Ce nudge management (ou cette incitation comportementale), ce sont deux américains qui l’ont théorisé. Richard H. Thaler, économiste, professeur d’économie comportementale (Université de Chicago), prix nobel d’économie en 2017 et Cass Sunstein, juriste et professeur de droit (Harvard).

Ils sont les premiers à en avoir fait un ouvrage : Nudge, la méthode douce pour inspirer la bonne décision.

Tant qu’il sert à renforcer l’engagement des salariés sans leur nuire, à réduire les risques professionnels ou à faciliter l’adoption de comportements écologiques, tout va bien.

Mais la tentation d’aller plus loin peut se présenter.

Avec la génération Y, réfractaire aux ordres et à l’autorité hiérarchique, le nudge management pourrait être l’occasion d’obtenir une adhésion naturelle et des comportements programmés, sans échange, ni violence, ni confrontation.

Et entre ça et la manipulation, il n’y a plus qu’un pas.

Certes, a priori, personne ne perd son libre-arbitre.

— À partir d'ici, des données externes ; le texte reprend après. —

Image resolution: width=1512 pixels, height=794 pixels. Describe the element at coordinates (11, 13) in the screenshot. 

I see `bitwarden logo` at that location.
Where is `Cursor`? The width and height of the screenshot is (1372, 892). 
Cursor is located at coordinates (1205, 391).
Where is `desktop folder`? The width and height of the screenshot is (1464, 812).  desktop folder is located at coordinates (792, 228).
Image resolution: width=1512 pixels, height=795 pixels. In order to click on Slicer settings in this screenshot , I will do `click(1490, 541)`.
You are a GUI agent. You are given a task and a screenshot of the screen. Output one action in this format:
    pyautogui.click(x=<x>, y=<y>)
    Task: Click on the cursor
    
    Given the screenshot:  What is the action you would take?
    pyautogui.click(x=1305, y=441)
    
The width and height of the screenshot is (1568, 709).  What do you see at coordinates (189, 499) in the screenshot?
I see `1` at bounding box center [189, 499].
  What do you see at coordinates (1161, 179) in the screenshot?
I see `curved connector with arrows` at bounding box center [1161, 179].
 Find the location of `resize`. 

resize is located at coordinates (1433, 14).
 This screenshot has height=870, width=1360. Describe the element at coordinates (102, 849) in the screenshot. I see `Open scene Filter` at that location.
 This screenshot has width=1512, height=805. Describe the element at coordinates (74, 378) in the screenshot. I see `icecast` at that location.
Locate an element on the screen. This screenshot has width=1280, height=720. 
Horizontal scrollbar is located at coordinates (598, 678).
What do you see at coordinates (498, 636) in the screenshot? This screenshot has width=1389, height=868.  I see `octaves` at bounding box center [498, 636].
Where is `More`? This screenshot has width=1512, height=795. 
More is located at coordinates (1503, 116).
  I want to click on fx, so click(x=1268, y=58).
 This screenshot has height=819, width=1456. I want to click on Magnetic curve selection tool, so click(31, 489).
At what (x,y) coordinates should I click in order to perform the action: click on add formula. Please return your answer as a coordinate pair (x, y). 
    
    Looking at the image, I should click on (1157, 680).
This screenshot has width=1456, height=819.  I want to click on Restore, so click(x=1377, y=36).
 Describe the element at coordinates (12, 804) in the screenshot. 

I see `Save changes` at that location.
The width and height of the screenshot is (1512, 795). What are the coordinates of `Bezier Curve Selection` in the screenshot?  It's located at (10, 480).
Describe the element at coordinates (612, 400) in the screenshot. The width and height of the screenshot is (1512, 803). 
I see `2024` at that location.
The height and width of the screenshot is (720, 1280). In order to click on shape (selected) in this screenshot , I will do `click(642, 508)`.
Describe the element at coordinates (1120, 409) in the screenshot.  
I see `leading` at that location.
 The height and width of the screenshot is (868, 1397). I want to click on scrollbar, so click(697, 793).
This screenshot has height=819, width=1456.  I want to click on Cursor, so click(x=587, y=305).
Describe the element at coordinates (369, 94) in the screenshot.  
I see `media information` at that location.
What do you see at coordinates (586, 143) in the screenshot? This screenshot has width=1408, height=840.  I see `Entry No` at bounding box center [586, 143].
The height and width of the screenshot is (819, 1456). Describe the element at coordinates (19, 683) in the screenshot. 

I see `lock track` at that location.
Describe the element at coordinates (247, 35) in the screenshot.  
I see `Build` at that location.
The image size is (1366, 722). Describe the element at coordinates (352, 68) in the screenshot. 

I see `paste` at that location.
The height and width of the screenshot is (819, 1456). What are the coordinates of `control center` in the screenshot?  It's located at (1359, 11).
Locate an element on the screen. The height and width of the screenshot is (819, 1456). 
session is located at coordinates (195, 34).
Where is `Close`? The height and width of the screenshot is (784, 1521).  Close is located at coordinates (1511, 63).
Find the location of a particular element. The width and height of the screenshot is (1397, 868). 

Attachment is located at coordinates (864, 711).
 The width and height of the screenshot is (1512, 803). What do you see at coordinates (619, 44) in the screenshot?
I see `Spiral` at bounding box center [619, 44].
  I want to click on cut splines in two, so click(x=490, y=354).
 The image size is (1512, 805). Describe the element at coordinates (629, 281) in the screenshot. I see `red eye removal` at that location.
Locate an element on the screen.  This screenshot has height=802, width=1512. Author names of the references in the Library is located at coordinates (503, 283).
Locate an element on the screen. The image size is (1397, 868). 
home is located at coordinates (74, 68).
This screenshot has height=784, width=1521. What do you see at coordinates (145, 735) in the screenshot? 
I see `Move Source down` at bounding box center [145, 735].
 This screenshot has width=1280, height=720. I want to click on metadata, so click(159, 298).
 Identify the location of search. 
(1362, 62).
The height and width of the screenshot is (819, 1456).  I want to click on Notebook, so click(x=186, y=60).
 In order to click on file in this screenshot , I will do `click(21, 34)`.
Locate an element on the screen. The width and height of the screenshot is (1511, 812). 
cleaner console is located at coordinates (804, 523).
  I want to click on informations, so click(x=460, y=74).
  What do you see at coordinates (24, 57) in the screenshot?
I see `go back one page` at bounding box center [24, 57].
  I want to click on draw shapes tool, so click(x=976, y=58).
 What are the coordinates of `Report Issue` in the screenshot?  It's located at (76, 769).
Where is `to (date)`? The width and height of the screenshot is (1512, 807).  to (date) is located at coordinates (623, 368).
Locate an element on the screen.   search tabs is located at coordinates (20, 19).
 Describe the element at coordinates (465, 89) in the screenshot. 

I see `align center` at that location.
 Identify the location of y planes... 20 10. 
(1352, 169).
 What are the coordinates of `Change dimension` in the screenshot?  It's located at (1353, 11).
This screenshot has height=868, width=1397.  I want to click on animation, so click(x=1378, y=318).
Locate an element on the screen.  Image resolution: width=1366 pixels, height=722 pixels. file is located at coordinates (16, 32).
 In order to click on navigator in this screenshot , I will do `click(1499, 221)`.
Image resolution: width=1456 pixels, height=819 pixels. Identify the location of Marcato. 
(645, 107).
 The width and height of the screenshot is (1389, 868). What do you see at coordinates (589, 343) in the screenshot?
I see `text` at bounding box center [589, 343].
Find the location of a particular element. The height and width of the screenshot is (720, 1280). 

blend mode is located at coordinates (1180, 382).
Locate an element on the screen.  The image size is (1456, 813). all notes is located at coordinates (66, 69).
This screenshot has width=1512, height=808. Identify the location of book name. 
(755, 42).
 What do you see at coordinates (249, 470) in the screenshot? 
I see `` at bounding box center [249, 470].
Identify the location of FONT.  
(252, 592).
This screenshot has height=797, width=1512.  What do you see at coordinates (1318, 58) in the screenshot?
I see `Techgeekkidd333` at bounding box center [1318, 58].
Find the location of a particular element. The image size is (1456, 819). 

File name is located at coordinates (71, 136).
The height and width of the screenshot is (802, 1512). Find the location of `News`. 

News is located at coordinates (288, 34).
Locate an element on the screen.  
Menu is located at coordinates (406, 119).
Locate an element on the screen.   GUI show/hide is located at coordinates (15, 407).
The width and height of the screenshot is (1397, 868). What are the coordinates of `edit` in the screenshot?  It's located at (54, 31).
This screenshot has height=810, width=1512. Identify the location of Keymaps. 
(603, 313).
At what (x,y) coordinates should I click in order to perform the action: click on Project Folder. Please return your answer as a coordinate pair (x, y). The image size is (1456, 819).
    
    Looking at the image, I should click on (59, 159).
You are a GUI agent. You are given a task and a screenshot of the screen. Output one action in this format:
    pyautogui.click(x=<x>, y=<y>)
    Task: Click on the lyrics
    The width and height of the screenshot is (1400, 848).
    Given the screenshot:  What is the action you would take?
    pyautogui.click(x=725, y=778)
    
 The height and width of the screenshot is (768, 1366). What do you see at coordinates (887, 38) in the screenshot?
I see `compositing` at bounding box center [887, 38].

Si l’émotion et l’instinct poussent chacun à agir de telle ou telle sorte, il est toujours possible pour la personne de faire l’effort de s’en détacher et d’agir autrement.

Mais dans le tas, la majorité devrait marcher, non ?

Attention quand-même au retour de bâton.

Quand cette génération anti-complot, qui déteste se faire avoir, découvrira le pot-aux-roses… Le conflit risque de revenir en boomerang.